Suite à la fin de la colonie suisse, d’anciens journaliers se regroupèrent pour créer un sovkhoze nommé «Liman rouge».

En octobre 1998, avec la détente des relations Est-Ouest grâce à la perestroïka, un groupe d'«anciens» de la colonie reçut l'autorisation de passer une journée dans le village. Ils y rencontrèrent certains de leurs parents lors de
retrouvailles pleines d'émotions.

En 2003,  un homme d'affaire géorgien, V.G. Ioukouridzé, racheta l'ancien sovkhoze et procéda à une modernisation complète de l'usine. Il fit replanter près de 1'100 hectares de vignes et, par des méthodes modernes de vinification, accrut notablement la qualité des vins obtenus.

Un centre culturel du vin a également été établi au sein de la nouvelle usine. En plus des traditionnelles dégustations de vin, mousseux et cognacs, il est possible de visiter un petit musée dans l'école de Shabo et un grand musée bien documenté, dans le centre culturel du vin, retraçant l'histoire de la colonisation de la région depuis les antiques colonies grecques de la mer Noire. La plus vieille production du vin du monde en Géorgie, le pays d'origine du nouveau propriétaire, est aussi exposée. Une part importante du musée est consacrée à l'histoire de l'ancienne colonie suisse de Chabag 1822 à 1940.
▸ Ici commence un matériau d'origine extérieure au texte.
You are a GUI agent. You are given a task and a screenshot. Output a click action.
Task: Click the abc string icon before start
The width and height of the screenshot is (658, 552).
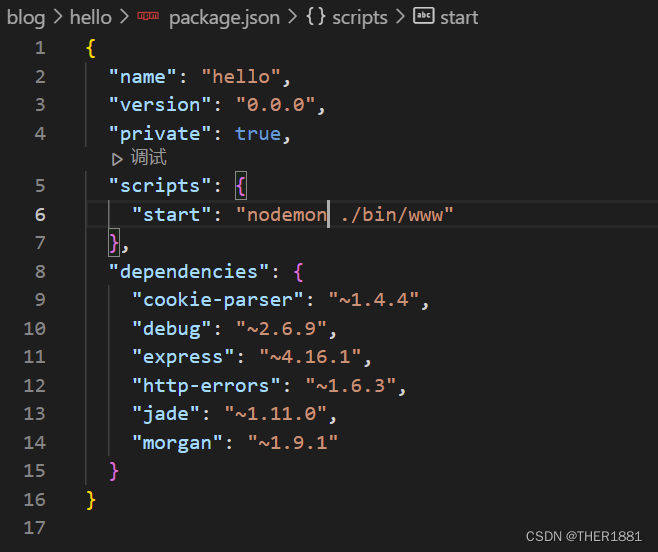[x=423, y=17]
En 2012, afin de fêter dignement le 190ème anniversaire  de l'établissement de la colonie suisse, Monsieur Ioukouridzé et Monsieur Paulsen, consul honoraire de Russie à Lausanne, décidèrent d'organiser un voyage commémoratif en invitant quelques anciens Chabiens et descendants de Chabiens, ainsi que des représentants des autorités politiques vaudoises, des historiens, des journalistes et des vignerons.